China now, however, is wrought with problems that stem from its dependency on US for
growth. The Dependence on the US dollar for foreign reserve is now being intensely questioned more
than ever because of the US no longer appears impervious. There are growing fears over the dollar; it is
seen by some as a huge pool of resources not being used that at home that will plunge in value if the
US dollar collapses.(Getty) There are proposals to spend the money at home, or to diversify their
investments instead of storing the wealth within US dollars. Part of the problem is the dependence on
US dollar as foreign reserves for liquid asset. No other currency can hold up against it, and if China
did not want to accumulate so many reserves, it would have to let its currency strengthenexactly what
the government does not want at a time when exports are crumbling.(Getty) This highlights Chinas
problem of relying on exports as their main source of income, as we have seen in the US and the Great
Depression the dangers of mass production. A possible solution to resolve both parts of the problem of
reserves and dependence on exports is to spend the money at home, to improve the infrastructure and
cultivate other means of income. If China was to invest heavily on the infrastructure of the country they
may improve education and other social amenities thus relieving dependence on other countries,
importing unfinished goods and technology for export.

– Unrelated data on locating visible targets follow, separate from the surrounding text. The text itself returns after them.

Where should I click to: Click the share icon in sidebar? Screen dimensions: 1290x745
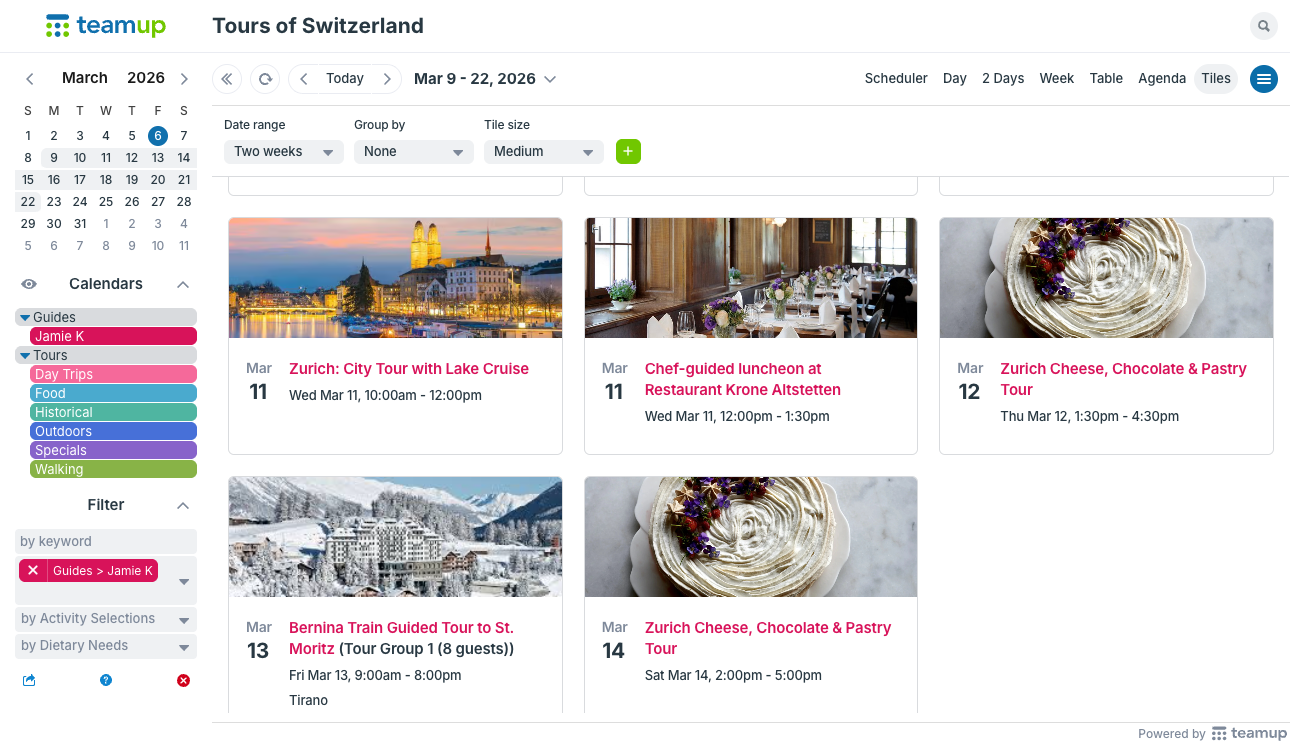click(x=29, y=681)
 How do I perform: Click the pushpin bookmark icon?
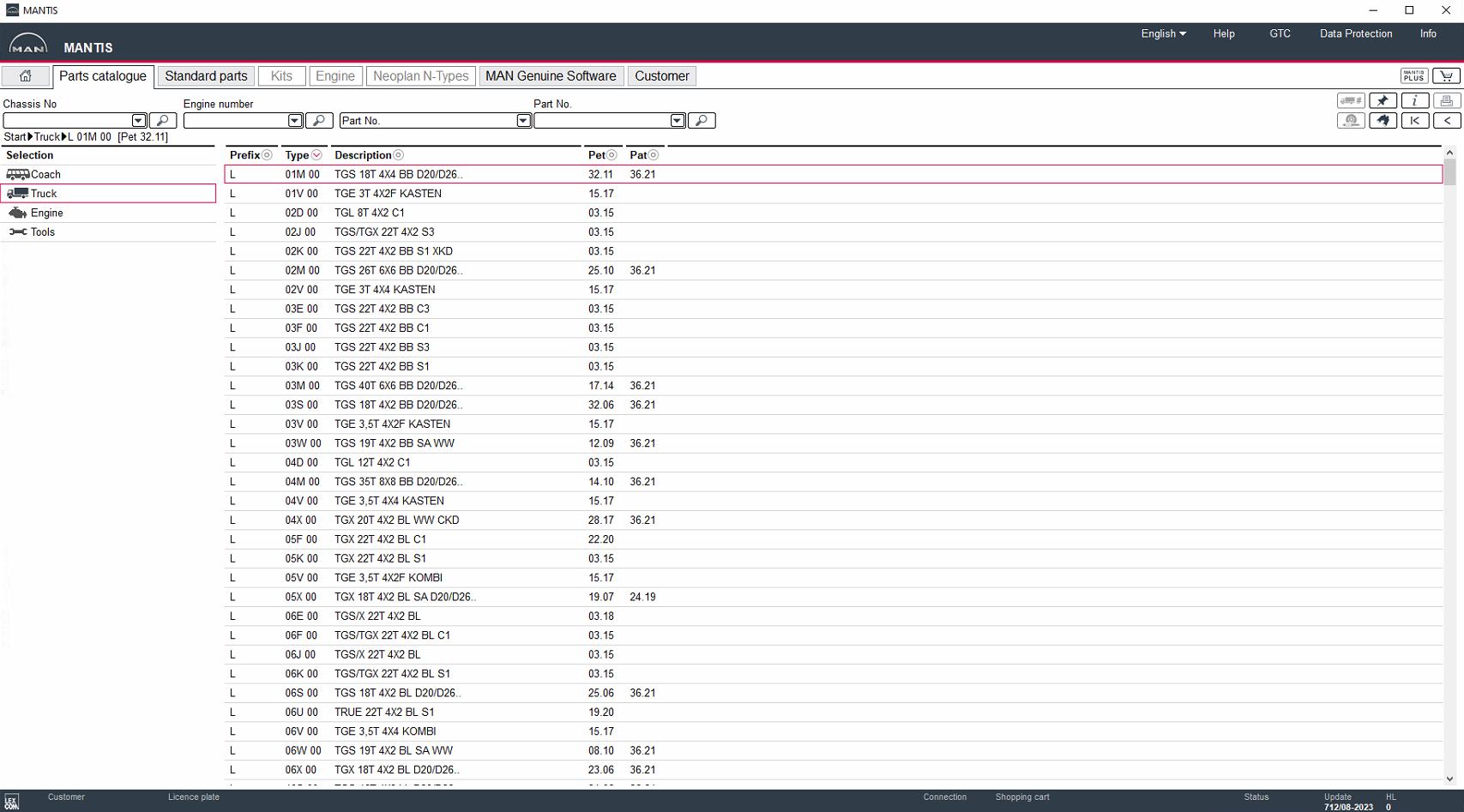click(1383, 101)
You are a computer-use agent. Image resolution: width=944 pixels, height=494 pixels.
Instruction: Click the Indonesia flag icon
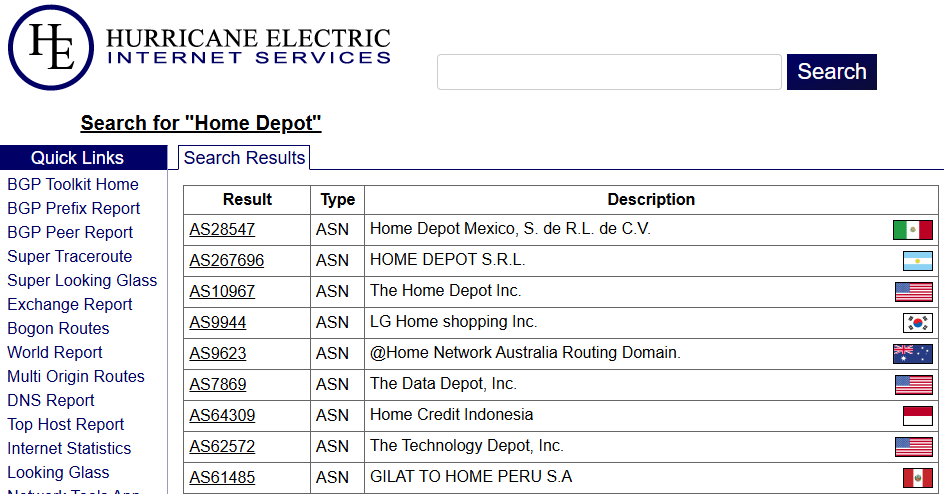[x=917, y=416]

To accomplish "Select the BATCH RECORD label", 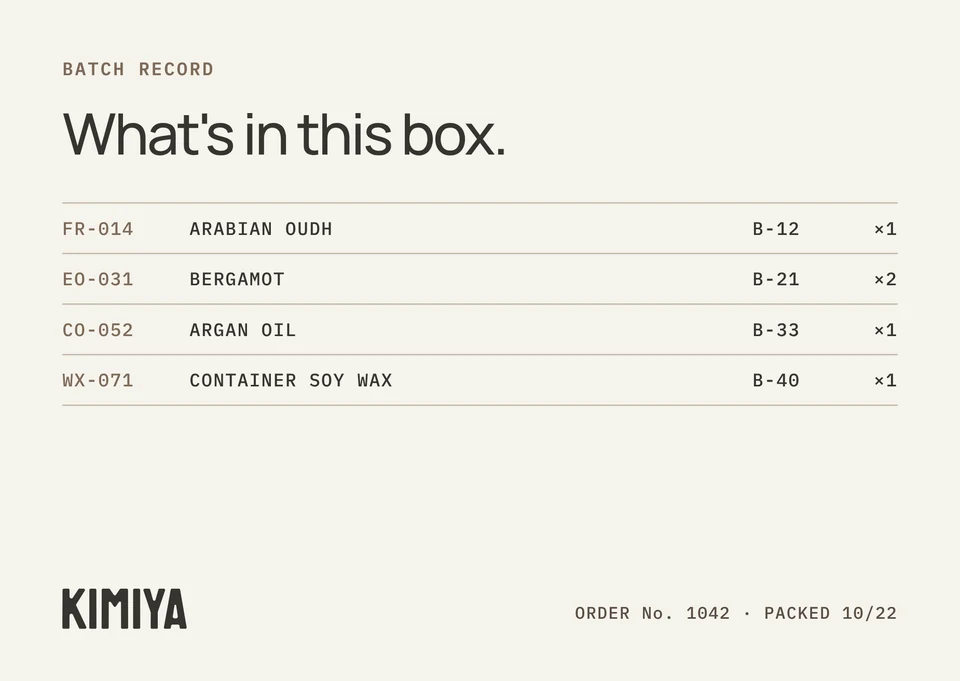I will click(x=138, y=69).
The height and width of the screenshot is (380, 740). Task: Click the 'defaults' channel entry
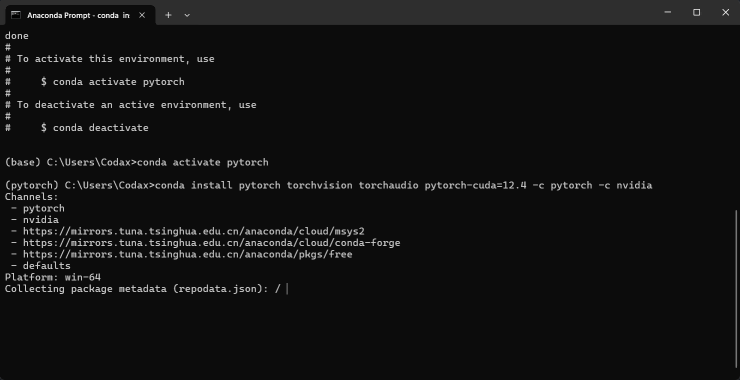pos(47,266)
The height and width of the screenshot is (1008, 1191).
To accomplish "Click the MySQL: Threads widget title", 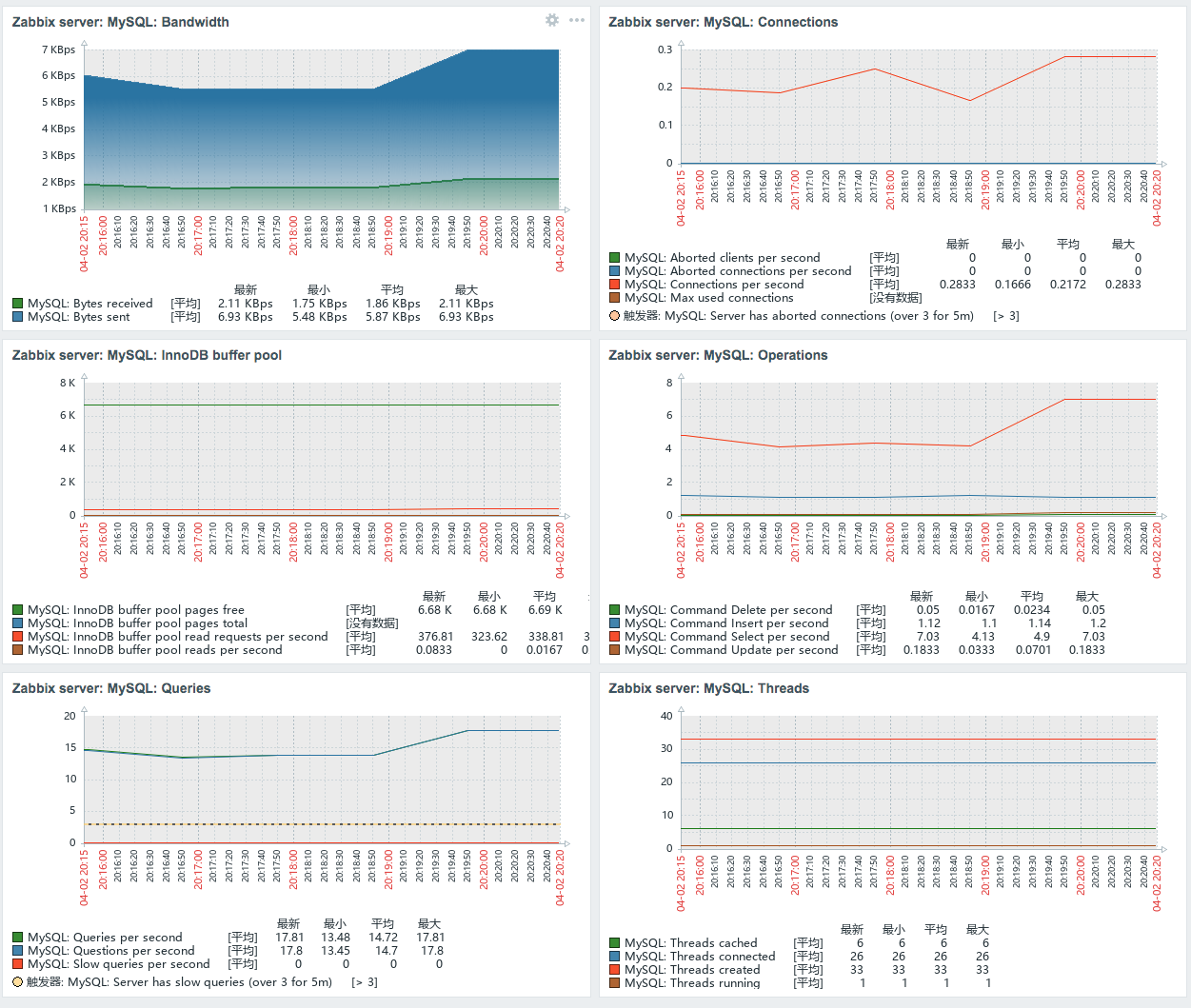I will (709, 688).
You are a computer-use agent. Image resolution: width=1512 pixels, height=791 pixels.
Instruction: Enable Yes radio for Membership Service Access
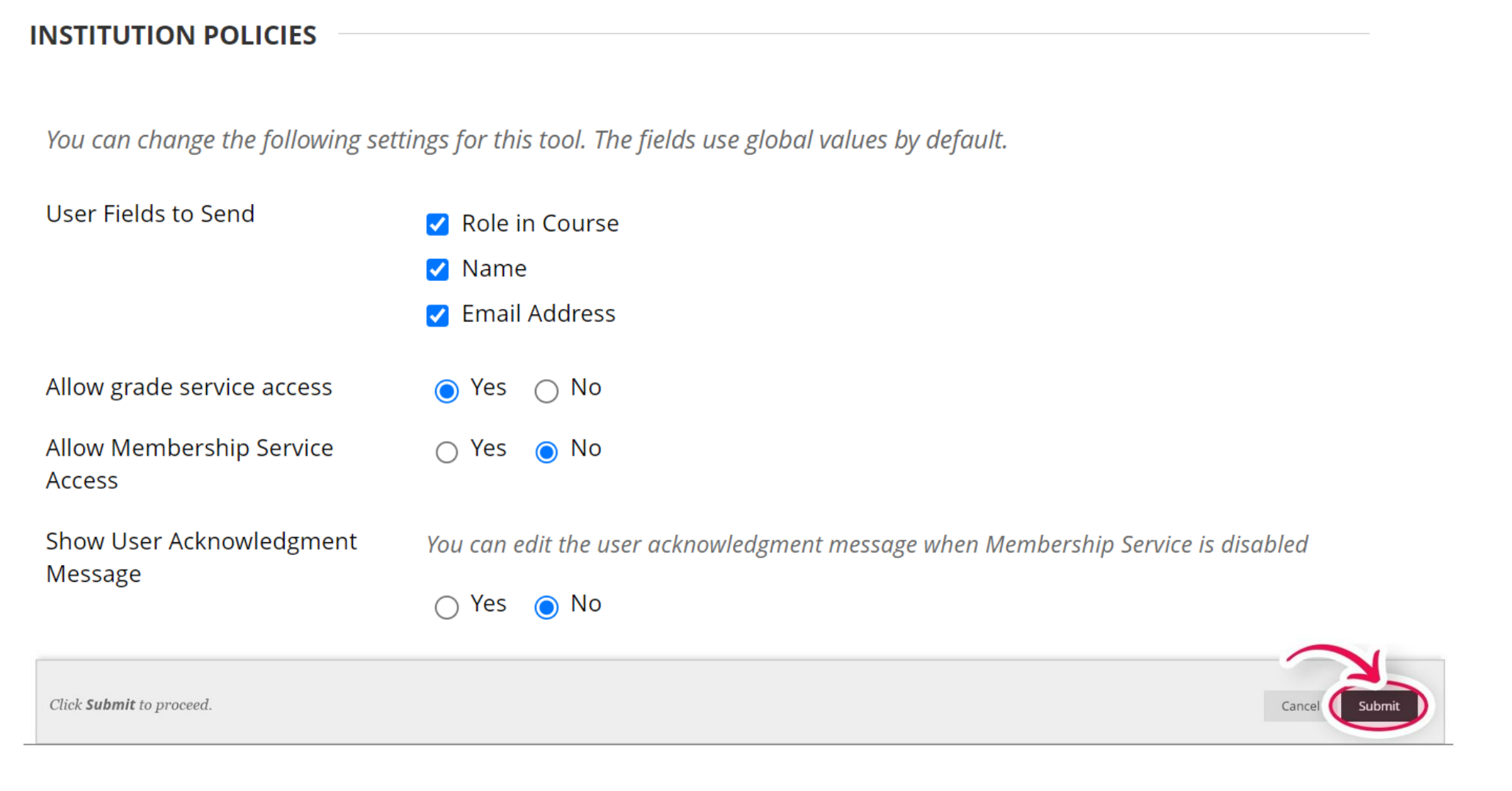coord(446,451)
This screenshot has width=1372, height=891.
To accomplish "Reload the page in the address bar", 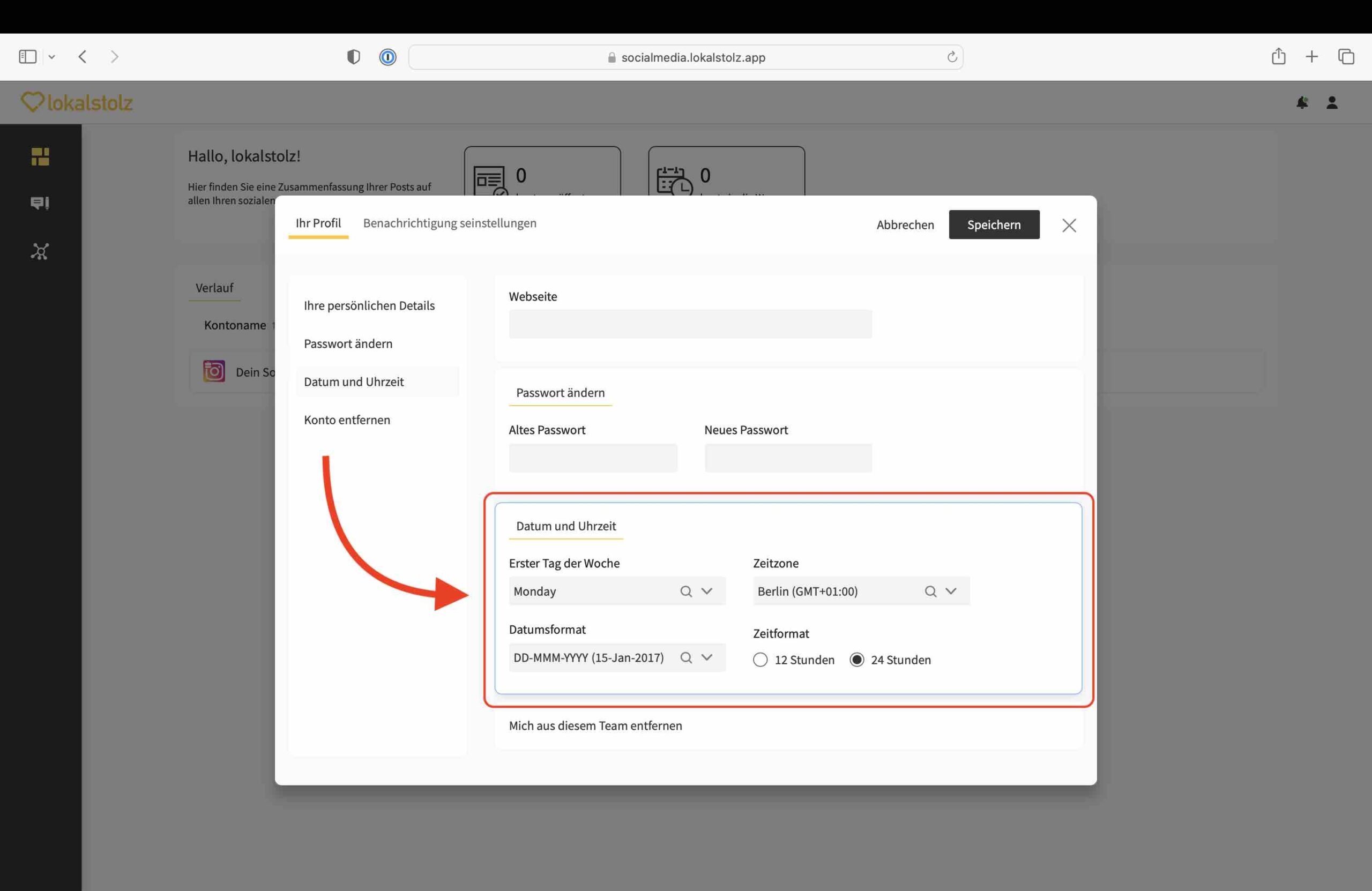I will click(x=952, y=57).
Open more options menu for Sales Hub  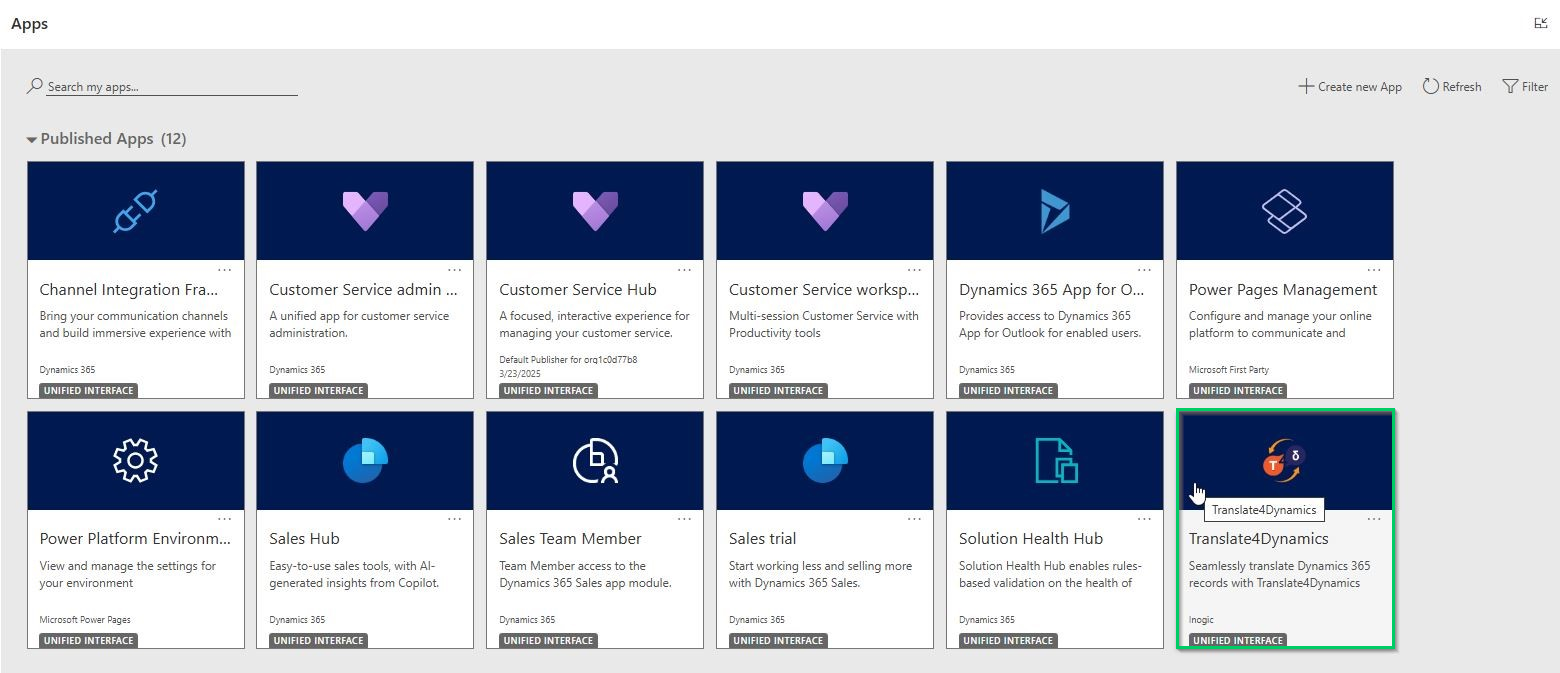(455, 519)
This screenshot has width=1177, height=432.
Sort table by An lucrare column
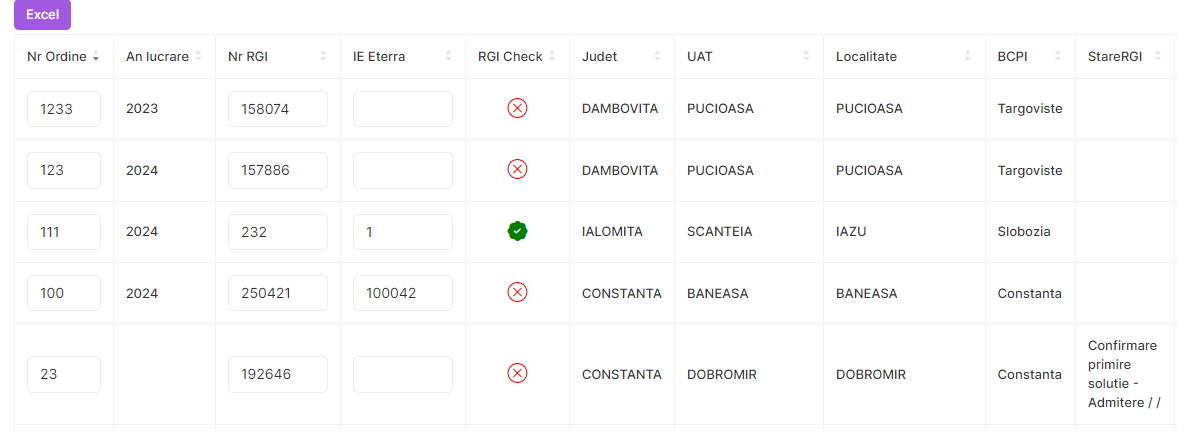click(x=198, y=57)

It is human nature to take available opportunities so that he is at an advantage. However within
conglomerates as huge as an entire countries market, there is greater impetus for the beneficial status
quo. It is difficult for one person to decree a decision that ultimately is the best decision disrupts the
prosperous status quo. It is human to err, but it is the responsibility of the governing institution to
account for, or accommodate these human flaws. It was the strong governing body that Russia needed
to ease it out of communism into a free market. It is the success of the governing body to allocate and
capitalize on resources to bring about the growth and development of China. However it is when the
government fails to make the difficult decisions, and settles for the beneficial status quo, that wrecks the
country?? It is when the intrinsic human flaws combine and compound within a governing body instead
of working to restrict it is when government fails. This is what ultimately brought upon the current
crisis. It was the greed of direct foreign investors that created the trade imbalance. It was the

ambivalence of the Chinese government to keep its influx of money through exports, by manipulating
exchange rates, and hording the U.S. dollars for savings. It was the greed of companies to depress the
wages of Americans. It was the ambivalent greed of the banks to blindly lend out money for mortgages.
It was the greed of America to get everything for nothing. All of these flaws converged to create this
crisis that will ultimately bite us in the ass, it is only the government who has the power to make these
changes and regulate the market, to prevent the accumulation and magnification of these flaws.